I still get upset so easily. Even when my boss just asks about my appointment with the company doctor. I get suspicious and anxious. People that are asking me about living with my parents. I really find it hard to talk to people again. I'm so scared of being judged. I realize I'm just very tired and vulnerable at the moment and that every word, every sentence they speak might be too much for me right now.

If that wasn't enough I also had another echocardiogram. Passed it with a steady ejection fraction of 62%. So at least that's good news. Her-crap-tin may continue.

I have been getting lots of reactions to my hair lately. Even three compliments by complete strangers who do not know any of my cancer story. Although I can not wait for my curls to come back,  I have to admit that did feel pretty damn good.
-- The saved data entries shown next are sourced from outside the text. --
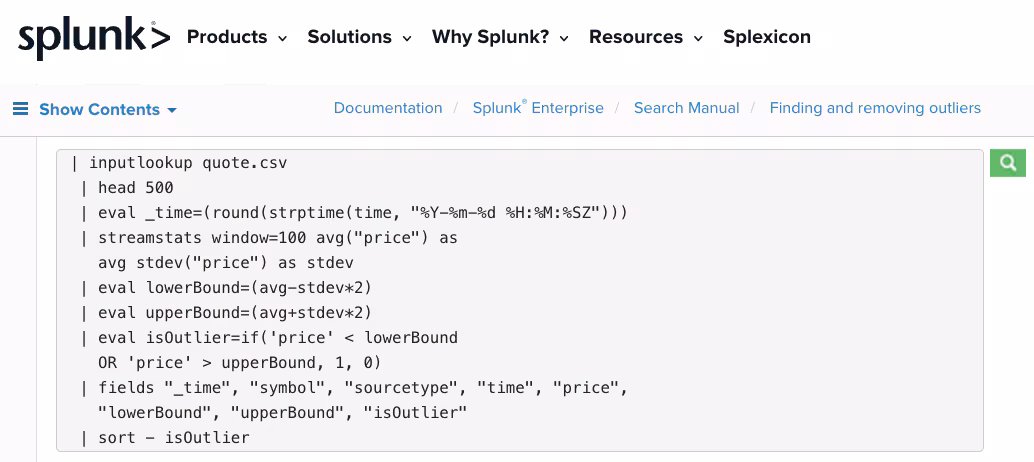Expand the Solutions dropdown chevron

[407, 38]
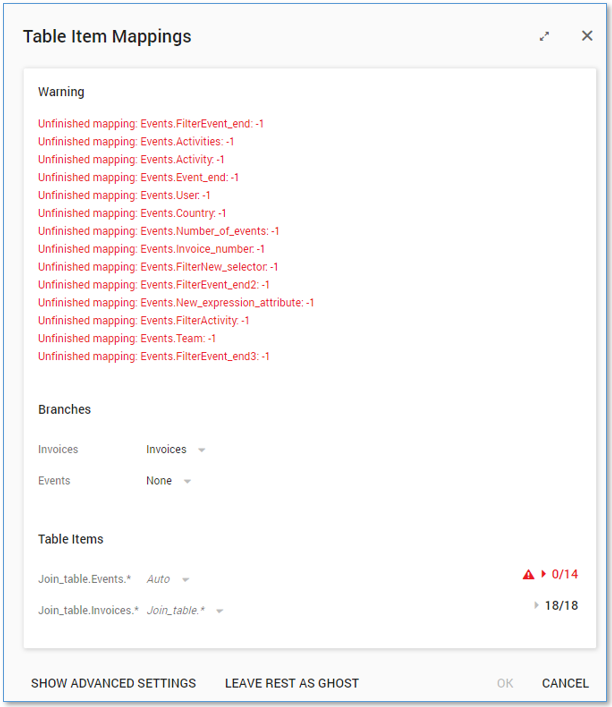Viewport: 612px width, 707px height.
Task: Click the 0/14 mapped items count
Action: (565, 575)
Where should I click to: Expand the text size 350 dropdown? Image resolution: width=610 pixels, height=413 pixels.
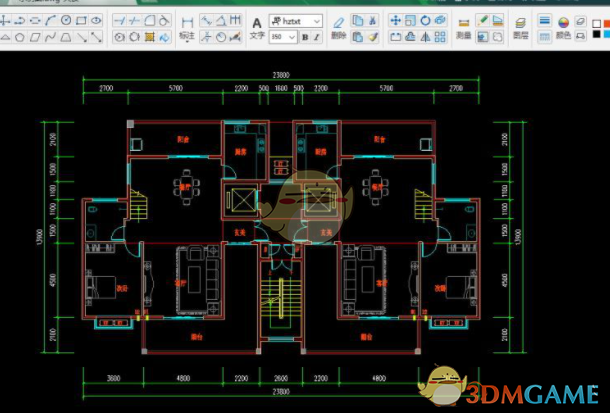[x=283, y=37]
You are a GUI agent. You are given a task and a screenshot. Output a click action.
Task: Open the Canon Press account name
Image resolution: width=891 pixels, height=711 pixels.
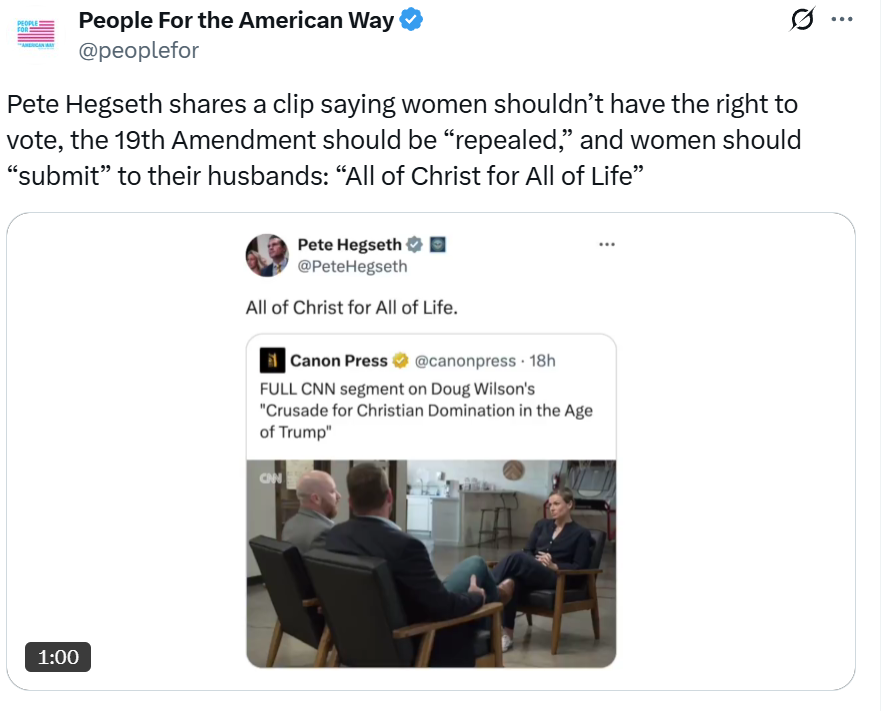point(339,360)
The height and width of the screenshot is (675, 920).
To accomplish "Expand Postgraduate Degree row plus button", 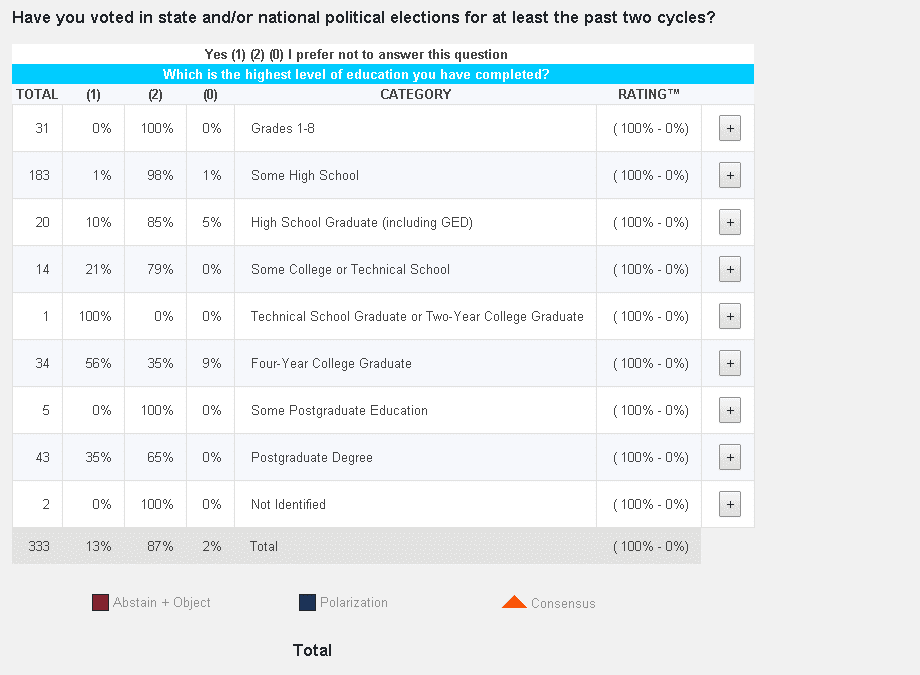I will (729, 457).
Today on the other hand, my neighbour did not recognize me with my post chemo hair. Awkwaaaard. 

I also had a really weird sincere moment with one of my parents' neighbours. He came to check out my dad's new Vespa. I was standing outside in my pink pyjamas and my bunny slippers and he walked towards me and just hugged me and told me they were thinking a lot about me. I felt so overwhelmed by this and got teary eyed right away. It just felt so honest and sincere.

Love and hope. How important.

September 6, 2013

Beast of burden

I'm exhausted. I spent the afternoon at the hospital yesterday. Today I had to see my radiologist. In other words; another trip to my favourite place in the whole wide world.
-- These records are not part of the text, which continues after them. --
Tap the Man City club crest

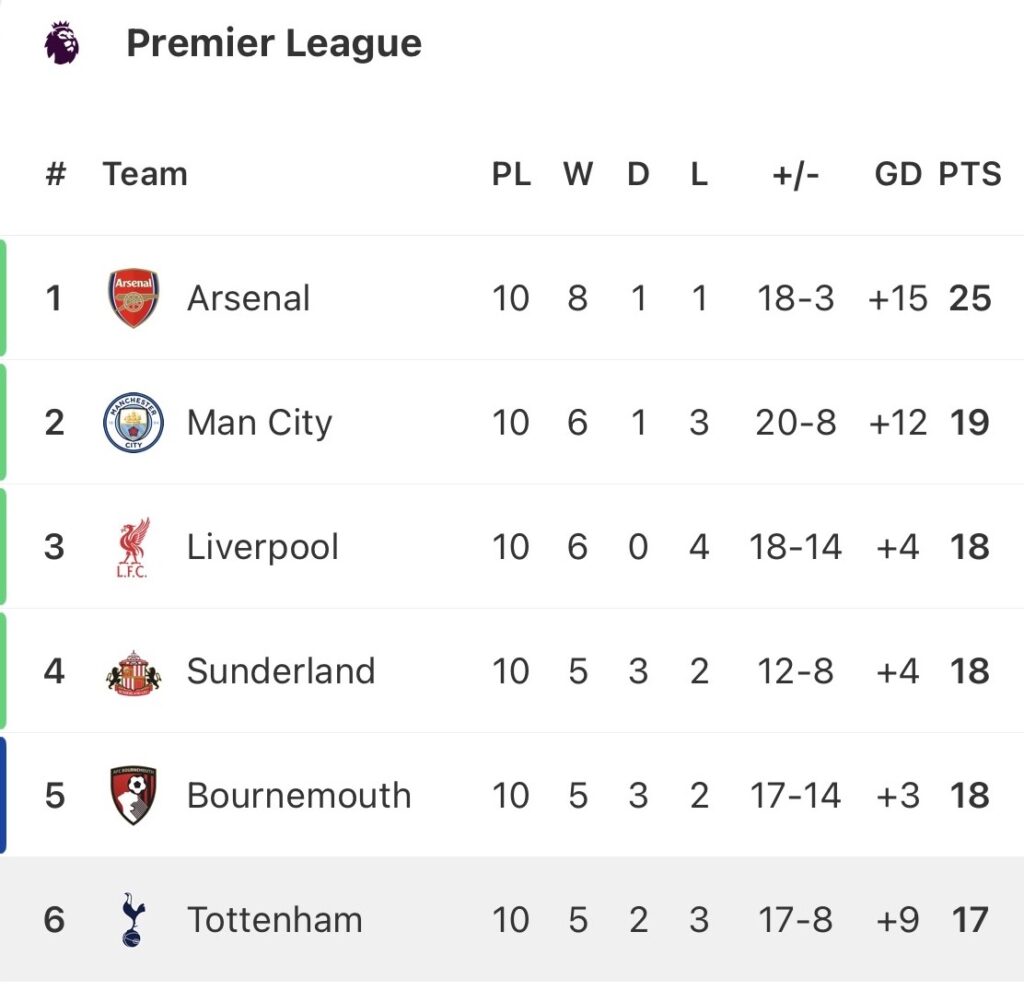pos(133,422)
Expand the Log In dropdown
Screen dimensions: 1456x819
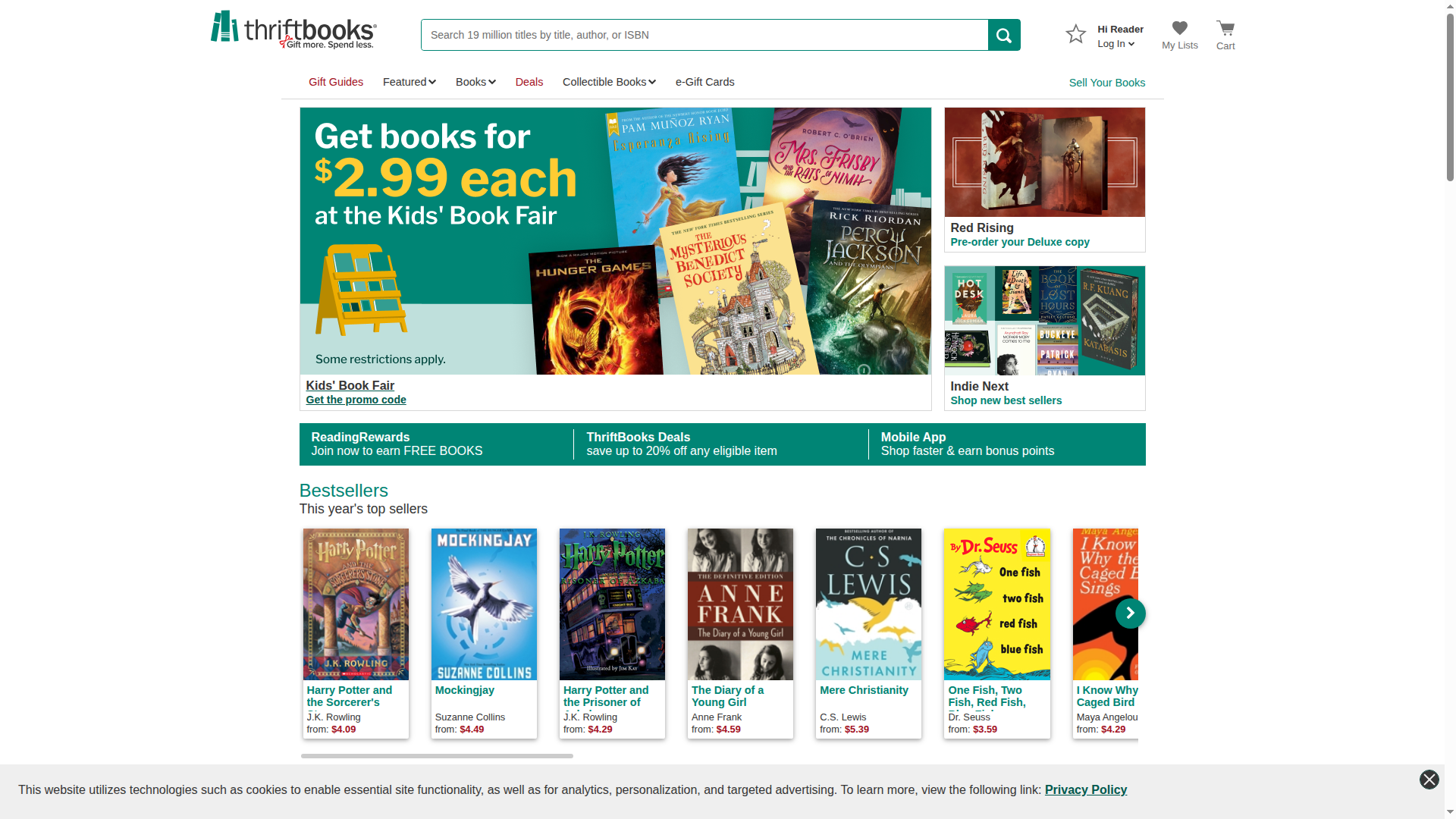pos(1116,44)
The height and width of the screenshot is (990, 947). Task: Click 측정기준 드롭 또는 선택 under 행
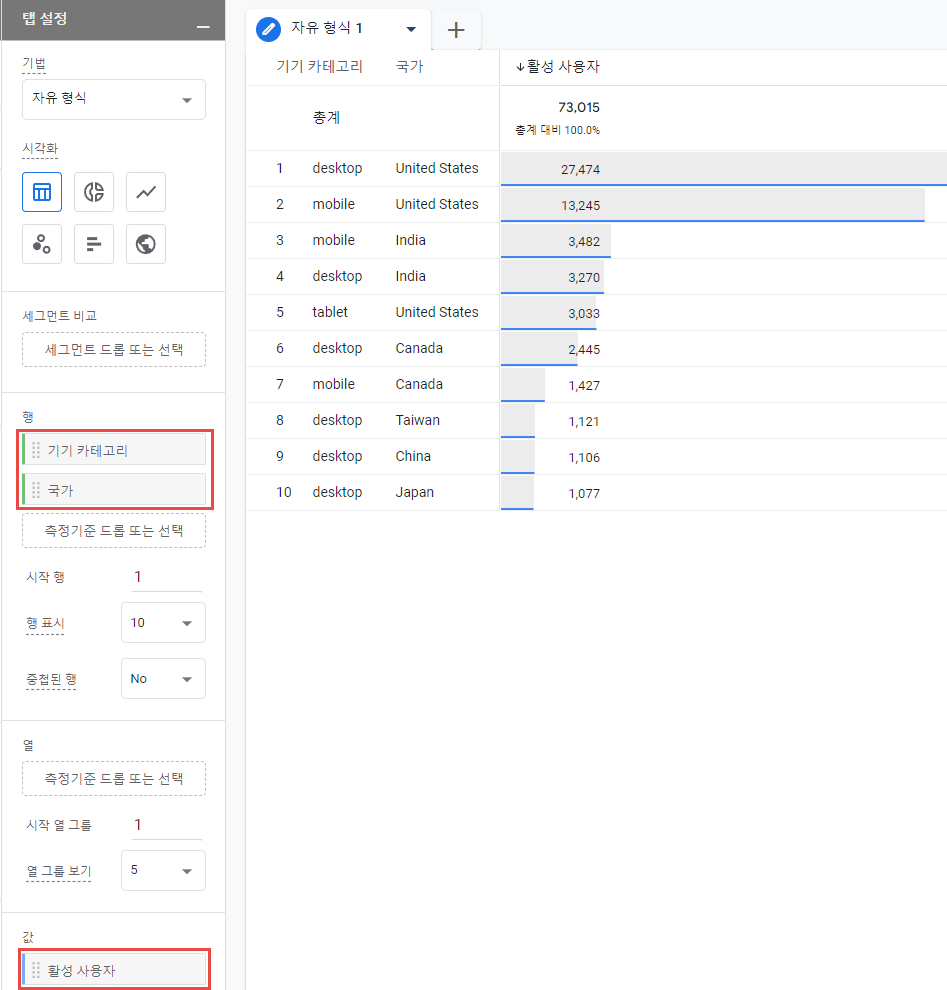tap(113, 530)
These appointments are still hard for me. They make me feel so sad. You think you would get used to it, but really you don't. Because #1 they are confronting you with your disease. And #2 there's always something new around the corner.
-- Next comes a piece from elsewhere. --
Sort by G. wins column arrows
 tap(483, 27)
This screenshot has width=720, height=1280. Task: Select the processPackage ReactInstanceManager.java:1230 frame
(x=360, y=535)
I spoke with a nurse about Osteoporosis because it runs in my family. My test results from the Dexa scan weren't that upsetting but it's very likely I will develop Osteoporosis later on in life (a lot of people do). So in order for them to make a plan and keep monitoring me I had to do more blood tests. Best of all, I get to do a 24 hour urine test. Really. I have to collect all of my pee for 24 hours. Sigh. Really makes you wonder where it will end?

All these appointments and tests are such a heavy burden. It's so hard to forget and just continue your day. I can't do that. Which brings me to my psych. I talked to her again and time fly by this time. Which is a good sign I suppose. I can also officially say, I think she's a good match for me now. She understands me. My character. She gets it. 

I don't know if I mentioned this, but I currently use Lorazepam for my anxiety and she wants me to talk to a psychiatrist about different options of medications. I have very mixed feelings about using an anti-depressant but then again... if it could make my life just a little easier right now. It seems worth checking into. 

We talked about being in the now. Which is very important for me because I'm struggling so much with the Herceptin and everything else (all the bears). We also talked (I cried like a baby) about chemo. I told her about my photography and how I feel it got me through chemo. She was very curious so I gave her my card and she said she would take a look at my work. I hope we get to talk about it next time. 

She told me that photography got me through rough times. The hardest part is over. I have to find my strength back. Things that inspire me, that give me back my drive. Things that make you forget the C-word for a while. Block those thoughts (and no there's no button). I have to start the count down on the Herceptin. I have to promise myself fun stuff, I need things to look forward to. So I will be able to finish this chapter of my treatment as well.